Case Number: CA(CAA) No. 08/ALD/2026

Order Date: 20.05.2026

Appointed Date of Scheme: 01.04.2025

Parties Involved

Transferor Companies:

  • Pandey Leasing Private Limited (CIN: U65921UP1991PTC013295, PAN: AABCP3407C) - Engaged in leasing of movable and immovable properties
  • Varuna Biocell Private Limited (CIN: U24231UP1999PTC024554, PAN: AABCV7390J) - Engaged in biotechnological and microbiological products
  • Varuna Herbo Biotec Private Limited (CIN: U24221UP1989PTC011206, PAN: AAECA4180C) - Engaged in biotechnology, genetic engineering, and agricultural biotechnology

Transferee Company:

  • Swastik Formulations Private Limited (CIN: U24231UP1989PTC010662, PAN: AADCS1920R) - Engaged in manufacturing medicines, drugs, and pharmaceutical preparations

Legal Representatives: Sh. Anurup Dutta along with Sh. Jnana Ranjan Dhal, Advocates

Tribunal Members: Mr. Praveen Gupta (Member-Judicial), Mr. Ashish Verma (Member-Technical)

Issues / Allegations / Violations

This is a first motion application under Sections 230 & 232 of the Companies Act, 2013 read with Rule 3 of Companies (Compromises, Arrangements and Amalgamations) Rules, 2016. The application seeks approval for the Scheme of Amalgamation whereby three transferor companies will amalgamate into Swastik Formulations Private Limited.
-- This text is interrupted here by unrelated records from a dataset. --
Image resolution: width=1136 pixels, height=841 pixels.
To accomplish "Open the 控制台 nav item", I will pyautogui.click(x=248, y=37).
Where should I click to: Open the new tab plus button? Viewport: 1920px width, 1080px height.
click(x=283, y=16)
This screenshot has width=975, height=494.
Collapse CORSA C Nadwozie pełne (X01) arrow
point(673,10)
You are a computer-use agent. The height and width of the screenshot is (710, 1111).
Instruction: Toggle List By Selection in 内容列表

The companies have confirmed that no investigation proceedings are pending against them under Sections 235-351 of Companies Act, 1956 or Sections 210-226 of Companies Act, 2013.

Findings & Observations

The Tribunal examined the written consents obtained from stakeholders:

Transferor Company No. 1 (Pandey Leasing):

  • Equity Shareholders: 4 shareholders (100% consent by value of ₹1,04,000)
  • Unsecured Creditors: 17 creditors (97.01% consent by value of ₹66,01,091)
  • Secured Creditors: None

Transferor Company No. 2 (Varuna Biocell):

  • Equity Shareholders: Details not provided in extract
  • Unsecured Creditors: Details not provided in extract
  • Secured Creditors: None

Transferor Company No. 3 (Varuna Herbo Biotec):

  • Equity Shareholders: 5 shareholders (100% consent by value of ₹16,64,000)
  • Unsecured Creditors: 1 creditor (100% consent by value of ₹1,70,231)
  • Secured Creditors: None

Transferee Company (Swastik Formulations):

  • Equity Shareholders: 5 shareholders (100% consent by value of ₹11,17,500)
  • Unsecured Creditors: 106 creditors (94.08% consent by value of ₹3,38,55,754)
  • Secured Creditors: None

The companies filed their latest audited financial statements as of 31.03.2025 and provisional financial statements as of 15.02.2026.

Penalties / Settlements / Directions

Share Exchange Ratio: Based on valuation report dated 17.02.2026 by CS Bidisha Achari (IBBI/RV/03/2022/15194):

  • Transferor Company No. 1: 1 equity share of Transferee Company for every 2 equity shares held
  • Transferor Company No. 2: 10 equity shares of Transferee Company for every 1 equity share held
  • Transferor Company No. 3: 1 equity share of Transferee Company for every 7 equity shares held

Employee Protection: Clause 6 of the Scheme protects the interests of workmen and staff of all companies.

Corrective Actions & Future Obligations

The Tribunal directed that the Second Motion Petition must include notices to:

1. Central Government through Regional Director, Northern Region, MCA, New Delhi (rd.north@mca.gov.in)

2. Registrar of Companies, Uttar Pradesh, Kanpur (roc.kanpur@mca.gov.in)

3. Official Liquidator, Allahabad (ol.allahabad@mca.gov.in)

4. Jurisdictional Income Tax Department, Principal Chief Commissioner of Income Tax, Lucknow (lucknow.pccit@incometax.gov.in)

The Second Motion Petition must be filed within the prescribed time period under the Act and corresponding rules.

Final Ruling & Enforcement

The First Motion Application was allowed with the following directions:

  • Meetings of equity shareholders of all companies are dispensed with due to 100% consent
  • Meetings of unsecured creditors are dispensed with due to sufficient consent (94.08%-100% by value)
  • No secured creditors exist in any company, so no meetings required
  • Liberty granted to file Second Motion Petition with specific notice requirements
  • Publication in newspapers to be addressed in second motion petition

The scheme aims to achieve better management control, simplify corporate structure, reduce compliance costs, eliminate duplication, achieve economies of scale, and allow management to focus on business growth.